▸ What needs to be done
In the article on Kanawha County's pandemic response, reproduce word for word the passage starting with "Young knows this" and going on through "a healthier future.".

▸ Document text
.....
All of this has been a team effort. The homeland-security division and other county officials lent logistical know-how, while the sheriff’s office provided security. The ambulance authority helped with contact tracing, and their medics (along with those from the fire department) distributed vaccines and tests. When asked why Kanawha County has fared so well during the pandemic, health command leaders Young, Herrald Oakley and Mason all give the same answer: relationships and collaboration.
Those things won’t go away when the pandemic ends; they’ll just look a bit different. Kanawha County is already offering HIV screening and care in at-risk areas, and Young also envisions delivering routine vaccinations, medical services for the homeless and perhaps addiction care in community settings, partially inspired by the pop-up testing and vaccine clinics that emerged during the pandemic.
Historically, areas with solid community-health programs have good outcomes. Ethiopia implemented one in 2004, training thousands of people to become health workers and sending them out to deliver care. Since the program launched, mortality among kids under 5 has dropped by half and childhood immunization rates have soared. In the U.S., Texas was the first state to formally recognize community-health workers, in 1999, and since then has excelled with programs that use such workers to connect immigrants and people from underserved populations with the wider health care system.
Of course, any program ultimately needs money to work. Federal funding has made it possible for Kanawha County and others to go to great lengths to distribute vaccines during the pandemic. But what happens after that money runs out?
In Kanawha County, as in many parts of the U.S., public-health funding was progressively cut before the pandemic. In 2017, West Virginia slashed a quarter of its budget for local health departments–a loss of about $4 million—and counties have since struggled to make it up. Federally, the CDC’s budget declined by about 10% from fiscal year 2010 to 2019, after accounting for inflation. But on the bright side, 43 states and Washington, D.C., increased or maintained funding for their public-health programs in fiscal year 2020—a step toward a national system that prioritizes community health after years of “chronic underfunding,” according to a May 2021 report from the nonprofit health-policy group Trust for America’s Health.
Kanawha County has shown what’s possible when a small but dedicated group of people come together to deliver community-centered care. But it has taken a toll. On a dry-erase board in the health department, employees track how long the health command has been fighting COVID-19. The tally is now approaching 500 days. Young, Herrald Oakley, Mason and their teams have worked the vast majority of those days, often grabbing only a few hours of sleep between vaccine clinics. One of the department’s epidemiologists got married during lunch—then returned to work.
Young knows this isn’t sustainable, at least not without institutional support. If the pandemic has shown nothing else, it is that the U.S. public-health system needs more money, more people, more resources. Whether elected officials will listen is uncertain, but Young and her colleagues are prepared to visit as many homes, churches and community centers as it takes to get Kanawha County out of the pandemic and on the path to a healthier future.
“We have to go where people are,” Young says. “That is something that needs to be in the history books. If we do this again, this is the way you do it.”
.....
Saved data entries:
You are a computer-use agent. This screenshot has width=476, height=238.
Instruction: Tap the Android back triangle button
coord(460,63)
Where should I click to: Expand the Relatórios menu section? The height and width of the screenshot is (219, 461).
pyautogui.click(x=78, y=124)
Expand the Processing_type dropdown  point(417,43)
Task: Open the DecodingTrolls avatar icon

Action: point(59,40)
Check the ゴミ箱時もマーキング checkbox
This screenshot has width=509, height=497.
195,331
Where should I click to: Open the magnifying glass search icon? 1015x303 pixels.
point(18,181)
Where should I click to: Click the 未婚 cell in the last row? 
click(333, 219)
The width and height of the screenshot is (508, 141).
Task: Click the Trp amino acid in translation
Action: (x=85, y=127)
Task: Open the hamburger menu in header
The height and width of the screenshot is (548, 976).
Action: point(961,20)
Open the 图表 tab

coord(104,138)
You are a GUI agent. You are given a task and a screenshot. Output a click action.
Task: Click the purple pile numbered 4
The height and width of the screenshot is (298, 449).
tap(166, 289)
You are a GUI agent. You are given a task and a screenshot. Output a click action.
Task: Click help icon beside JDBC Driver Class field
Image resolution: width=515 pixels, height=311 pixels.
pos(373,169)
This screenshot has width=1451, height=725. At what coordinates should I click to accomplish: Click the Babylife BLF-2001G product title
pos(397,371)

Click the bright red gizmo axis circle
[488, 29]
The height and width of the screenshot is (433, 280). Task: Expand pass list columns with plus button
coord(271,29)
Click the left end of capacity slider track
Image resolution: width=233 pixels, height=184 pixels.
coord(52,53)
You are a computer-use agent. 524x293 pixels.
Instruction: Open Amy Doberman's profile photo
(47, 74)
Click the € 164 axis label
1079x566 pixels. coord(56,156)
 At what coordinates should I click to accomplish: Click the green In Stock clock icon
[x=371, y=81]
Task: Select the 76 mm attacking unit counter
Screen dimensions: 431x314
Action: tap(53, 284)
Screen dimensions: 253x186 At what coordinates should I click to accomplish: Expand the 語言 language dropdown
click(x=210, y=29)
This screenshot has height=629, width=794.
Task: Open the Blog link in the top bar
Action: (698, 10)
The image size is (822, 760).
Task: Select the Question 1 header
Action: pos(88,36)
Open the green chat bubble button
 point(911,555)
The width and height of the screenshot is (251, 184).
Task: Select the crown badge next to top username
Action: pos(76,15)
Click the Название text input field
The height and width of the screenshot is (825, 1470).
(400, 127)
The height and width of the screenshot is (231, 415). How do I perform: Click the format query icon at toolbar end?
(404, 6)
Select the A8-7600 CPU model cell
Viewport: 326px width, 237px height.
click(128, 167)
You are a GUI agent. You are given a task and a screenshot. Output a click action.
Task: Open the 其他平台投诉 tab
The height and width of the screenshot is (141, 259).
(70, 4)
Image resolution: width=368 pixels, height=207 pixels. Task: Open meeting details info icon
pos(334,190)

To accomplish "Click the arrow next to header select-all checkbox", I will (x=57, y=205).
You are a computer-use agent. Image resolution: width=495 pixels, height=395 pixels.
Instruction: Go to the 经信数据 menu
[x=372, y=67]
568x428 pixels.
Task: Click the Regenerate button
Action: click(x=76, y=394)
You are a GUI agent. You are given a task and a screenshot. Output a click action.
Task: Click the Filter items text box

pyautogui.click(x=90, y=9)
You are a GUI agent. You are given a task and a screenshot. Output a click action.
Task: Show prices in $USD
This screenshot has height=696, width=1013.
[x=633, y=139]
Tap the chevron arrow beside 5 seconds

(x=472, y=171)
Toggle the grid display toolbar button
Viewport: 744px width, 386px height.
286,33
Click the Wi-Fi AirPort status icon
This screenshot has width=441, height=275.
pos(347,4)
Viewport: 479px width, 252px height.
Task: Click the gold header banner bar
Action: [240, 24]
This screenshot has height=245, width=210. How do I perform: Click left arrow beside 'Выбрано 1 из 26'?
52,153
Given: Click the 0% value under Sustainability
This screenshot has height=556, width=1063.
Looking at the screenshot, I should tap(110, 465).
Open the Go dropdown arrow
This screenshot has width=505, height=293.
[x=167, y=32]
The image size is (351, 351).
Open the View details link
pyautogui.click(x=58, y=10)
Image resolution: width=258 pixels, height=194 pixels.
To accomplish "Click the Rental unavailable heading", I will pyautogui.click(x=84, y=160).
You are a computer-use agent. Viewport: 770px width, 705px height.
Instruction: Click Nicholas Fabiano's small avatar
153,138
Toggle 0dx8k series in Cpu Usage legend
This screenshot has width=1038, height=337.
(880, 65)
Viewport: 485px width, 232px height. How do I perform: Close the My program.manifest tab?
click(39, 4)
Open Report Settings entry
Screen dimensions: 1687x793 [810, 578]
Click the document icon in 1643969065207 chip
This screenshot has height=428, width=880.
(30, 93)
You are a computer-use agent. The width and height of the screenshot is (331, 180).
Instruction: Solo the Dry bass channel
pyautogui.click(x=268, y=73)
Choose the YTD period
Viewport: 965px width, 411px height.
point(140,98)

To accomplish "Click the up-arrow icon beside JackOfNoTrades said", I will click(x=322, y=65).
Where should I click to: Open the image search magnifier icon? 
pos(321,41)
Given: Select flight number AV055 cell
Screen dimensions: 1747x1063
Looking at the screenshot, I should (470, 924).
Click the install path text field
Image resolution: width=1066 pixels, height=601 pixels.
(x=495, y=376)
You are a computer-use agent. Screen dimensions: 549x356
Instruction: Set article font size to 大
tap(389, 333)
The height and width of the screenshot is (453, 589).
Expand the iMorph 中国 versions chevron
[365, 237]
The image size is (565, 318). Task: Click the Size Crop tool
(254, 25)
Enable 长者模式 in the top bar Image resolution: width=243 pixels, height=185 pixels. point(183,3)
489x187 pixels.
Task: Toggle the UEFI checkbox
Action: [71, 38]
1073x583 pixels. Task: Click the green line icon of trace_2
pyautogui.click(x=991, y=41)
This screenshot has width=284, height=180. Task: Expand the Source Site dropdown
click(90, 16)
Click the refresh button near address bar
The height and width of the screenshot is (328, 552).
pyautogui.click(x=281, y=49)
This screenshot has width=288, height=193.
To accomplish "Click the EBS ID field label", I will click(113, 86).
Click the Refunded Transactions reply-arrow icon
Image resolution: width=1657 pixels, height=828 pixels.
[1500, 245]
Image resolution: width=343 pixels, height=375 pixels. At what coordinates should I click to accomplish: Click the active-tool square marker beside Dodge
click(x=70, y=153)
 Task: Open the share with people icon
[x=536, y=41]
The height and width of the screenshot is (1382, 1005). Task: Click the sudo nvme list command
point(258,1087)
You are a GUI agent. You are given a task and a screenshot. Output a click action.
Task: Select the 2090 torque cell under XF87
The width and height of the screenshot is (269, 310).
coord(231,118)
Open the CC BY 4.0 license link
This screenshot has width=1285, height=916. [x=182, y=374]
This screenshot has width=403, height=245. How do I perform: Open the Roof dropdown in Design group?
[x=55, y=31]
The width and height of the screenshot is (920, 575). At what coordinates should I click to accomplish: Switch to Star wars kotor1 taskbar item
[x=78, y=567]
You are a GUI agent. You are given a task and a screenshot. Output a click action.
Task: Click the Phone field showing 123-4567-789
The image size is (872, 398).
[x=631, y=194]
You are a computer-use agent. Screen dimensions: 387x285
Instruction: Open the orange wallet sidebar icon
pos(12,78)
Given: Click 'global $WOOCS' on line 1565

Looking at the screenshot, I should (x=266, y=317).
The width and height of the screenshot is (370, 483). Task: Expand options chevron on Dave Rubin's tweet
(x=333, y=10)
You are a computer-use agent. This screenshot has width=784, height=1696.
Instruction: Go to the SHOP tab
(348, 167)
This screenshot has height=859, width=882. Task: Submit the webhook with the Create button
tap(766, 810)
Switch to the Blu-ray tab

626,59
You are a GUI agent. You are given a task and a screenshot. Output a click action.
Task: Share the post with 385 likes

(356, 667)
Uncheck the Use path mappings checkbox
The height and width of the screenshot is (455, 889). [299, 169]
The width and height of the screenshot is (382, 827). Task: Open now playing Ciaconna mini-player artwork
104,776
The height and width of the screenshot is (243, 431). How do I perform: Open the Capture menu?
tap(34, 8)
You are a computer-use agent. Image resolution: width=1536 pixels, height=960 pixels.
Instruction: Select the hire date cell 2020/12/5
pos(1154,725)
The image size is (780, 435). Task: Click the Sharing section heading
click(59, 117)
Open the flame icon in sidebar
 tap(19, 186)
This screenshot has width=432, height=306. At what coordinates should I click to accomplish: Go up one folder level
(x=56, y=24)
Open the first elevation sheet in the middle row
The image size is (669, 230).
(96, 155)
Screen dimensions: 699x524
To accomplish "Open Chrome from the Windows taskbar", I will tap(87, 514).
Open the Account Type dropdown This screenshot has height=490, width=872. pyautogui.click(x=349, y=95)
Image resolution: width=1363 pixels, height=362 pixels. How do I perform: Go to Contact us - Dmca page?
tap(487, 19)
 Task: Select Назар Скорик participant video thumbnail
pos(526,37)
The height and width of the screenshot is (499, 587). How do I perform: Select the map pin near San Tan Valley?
.....
▸ Written solution
Young knows this isn’t sustainable, at least not without institutional support. If the pandemic has shown nothing else, it is that the U.S. public-health system needs more money, more people, more resources. Whether elected officials will listen is uncertain, but Young and her colleagues are prepared to visit as many homes, churches and community centers as it takes to get Kanawha County out of the pandemic and on the path to a healthier future.